[Reading text]
══════════════════════════════

Where Scholarship Meets Strategy: The Global Voices Shaping the World Quran Convention 2025
2025-12-03 by Hafiz M. Ahmed

As Kuala Lumpur prepares to welcome scholars, economists, entrepreneurs, and activists for the World Quran Convention (WQC) on December 6 and 7, anticipation is rising across the Muslim world — and far beyond it. This year’s gathering is not merely a religious summit. It is shaping up to be a rare intellectual crossroads where Quranic scholarship meets global economic discourse, and where moral philosophy intersects with the urgent practicalities of finance, leadership, and nation-building.

If the convention’s theme promises a re-reading of Surah Al-Saff through an economic lens, its lineup of speakers signals something much broader: a deliberate convergence of ideas from the pulpit, the university, the boardroom, and the civic arena.

══════════════════════════════

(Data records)
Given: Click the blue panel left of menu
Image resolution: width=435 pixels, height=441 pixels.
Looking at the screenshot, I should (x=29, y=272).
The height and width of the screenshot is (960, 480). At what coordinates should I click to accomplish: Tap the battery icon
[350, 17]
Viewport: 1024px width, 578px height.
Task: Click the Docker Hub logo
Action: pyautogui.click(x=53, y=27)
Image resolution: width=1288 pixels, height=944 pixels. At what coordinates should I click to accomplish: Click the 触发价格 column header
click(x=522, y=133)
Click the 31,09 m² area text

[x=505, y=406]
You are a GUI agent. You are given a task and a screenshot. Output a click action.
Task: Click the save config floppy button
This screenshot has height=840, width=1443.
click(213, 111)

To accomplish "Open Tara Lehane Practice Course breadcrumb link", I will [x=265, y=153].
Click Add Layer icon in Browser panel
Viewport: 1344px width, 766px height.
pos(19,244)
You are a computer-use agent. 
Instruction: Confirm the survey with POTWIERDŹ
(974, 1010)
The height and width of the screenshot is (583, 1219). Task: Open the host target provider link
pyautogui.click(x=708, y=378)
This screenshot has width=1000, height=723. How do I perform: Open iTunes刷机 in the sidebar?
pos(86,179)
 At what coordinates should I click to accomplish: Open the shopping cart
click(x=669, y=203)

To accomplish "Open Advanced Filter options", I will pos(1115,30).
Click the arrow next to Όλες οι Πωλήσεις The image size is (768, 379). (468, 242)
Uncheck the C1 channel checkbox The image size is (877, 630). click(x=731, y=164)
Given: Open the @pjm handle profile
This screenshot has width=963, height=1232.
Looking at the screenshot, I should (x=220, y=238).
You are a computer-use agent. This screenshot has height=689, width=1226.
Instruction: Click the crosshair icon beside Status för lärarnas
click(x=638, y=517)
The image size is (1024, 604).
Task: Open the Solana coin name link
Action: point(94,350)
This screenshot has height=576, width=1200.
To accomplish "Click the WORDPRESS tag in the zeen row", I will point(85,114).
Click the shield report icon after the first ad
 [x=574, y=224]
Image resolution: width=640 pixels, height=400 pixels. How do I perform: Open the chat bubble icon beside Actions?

══════════════════════════════

[What to produce] Carry on the article about the World Quran Convention 2025 in Kuala Lumpur, picking up right after its final sentence.

[Exercise response]
In an age defined by fractured economies and competing visions of fairness, WQC’s roster offers something unusual — a shared table for global Muslim thinkers who rarely appear together in one room.

A Bench That Reflects the Modern Ummah

At the top of the list is Nouman Ali Khan, founder of Bayyinah Institute and one of the world’s most widely followed teachers of Qur’anic linguistics. His presence ensures that the convention maintains a firm scholarly anchor, grounded in the precision of language and interpretation.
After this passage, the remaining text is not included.